(Collected data)
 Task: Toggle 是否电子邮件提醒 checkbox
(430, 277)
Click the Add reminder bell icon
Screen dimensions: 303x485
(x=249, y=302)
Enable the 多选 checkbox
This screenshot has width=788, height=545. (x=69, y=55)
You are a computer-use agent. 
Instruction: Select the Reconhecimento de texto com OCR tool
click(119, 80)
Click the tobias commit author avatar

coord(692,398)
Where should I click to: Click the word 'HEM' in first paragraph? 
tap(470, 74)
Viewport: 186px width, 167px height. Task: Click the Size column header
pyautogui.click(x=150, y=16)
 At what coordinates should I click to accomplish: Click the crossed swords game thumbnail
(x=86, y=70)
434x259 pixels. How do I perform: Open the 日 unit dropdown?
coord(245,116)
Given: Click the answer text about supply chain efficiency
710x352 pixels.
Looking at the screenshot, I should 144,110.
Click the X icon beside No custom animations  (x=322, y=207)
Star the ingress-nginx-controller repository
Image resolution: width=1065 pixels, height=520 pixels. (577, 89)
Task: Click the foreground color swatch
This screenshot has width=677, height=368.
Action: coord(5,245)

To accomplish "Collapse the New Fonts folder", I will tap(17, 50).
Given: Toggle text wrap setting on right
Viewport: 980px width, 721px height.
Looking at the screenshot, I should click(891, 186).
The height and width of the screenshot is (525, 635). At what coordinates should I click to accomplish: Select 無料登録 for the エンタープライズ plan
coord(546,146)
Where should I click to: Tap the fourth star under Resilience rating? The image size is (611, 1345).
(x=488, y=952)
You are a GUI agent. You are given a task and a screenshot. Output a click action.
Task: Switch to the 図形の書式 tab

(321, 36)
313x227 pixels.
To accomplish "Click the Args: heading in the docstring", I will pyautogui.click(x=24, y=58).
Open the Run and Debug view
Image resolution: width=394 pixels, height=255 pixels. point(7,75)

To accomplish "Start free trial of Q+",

# BRIEF
In full and without change, transcribe the data above.

# TASK ANSWER
 Task: Toggle 是否电子邮件提醒 checkbox
(430, 277)
Click the Add reminder bell icon
Screen dimensions: 303x485
(x=249, y=302)
Enable the 多选 checkbox
This screenshot has width=788, height=545. (x=69, y=55)
You are a computer-use agent. 
Instruction: Select the Reconhecimento de texto com OCR tool
click(119, 80)
Click the tobias commit author avatar

coord(692,398)
Where should I click to: Click the word 'HEM' in first paragraph? 
tap(470, 74)
Viewport: 186px width, 167px height. Task: Click the Size column header
pyautogui.click(x=150, y=16)
 At what coordinates should I click to accomplish: Click the crossed swords game thumbnail
(x=86, y=70)
434x259 pixels. How do I perform: Open the 日 unit dropdown?
coord(245,116)
Given: Click the answer text about supply chain efficiency
710x352 pixels.
Looking at the screenshot, I should 144,110.
Click the X icon beside No custom animations  (x=322, y=207)
Star the ingress-nginx-controller repository
Image resolution: width=1065 pixels, height=520 pixels. (577, 89)
Task: Click the foreground color swatch
This screenshot has width=677, height=368.
Action: coord(5,245)

To accomplish "Collapse the New Fonts folder", I will tap(17, 50).
Given: Toggle text wrap setting on right
Viewport: 980px width, 721px height.
Looking at the screenshot, I should click(891, 186).
The height and width of the screenshot is (525, 635). At what coordinates should I click to accomplish: Select 無料登録 for the エンタープライズ plan
coord(546,146)
Where should I click to: Tap the fourth star under Resilience rating? The image size is (611, 1345).
(x=488, y=952)
You are a GUI agent. You are given a task and a screenshot. Output a click action.
Task: Switch to the 図形の書式 tab

(321, 36)
313x227 pixels.
To accomplish "Click the Args: heading in the docstring", I will pyautogui.click(x=24, y=58).
Open the Run and Debug view
Image resolution: width=394 pixels, height=255 pixels. point(7,75)

To accomplish "Start free trial of Q+",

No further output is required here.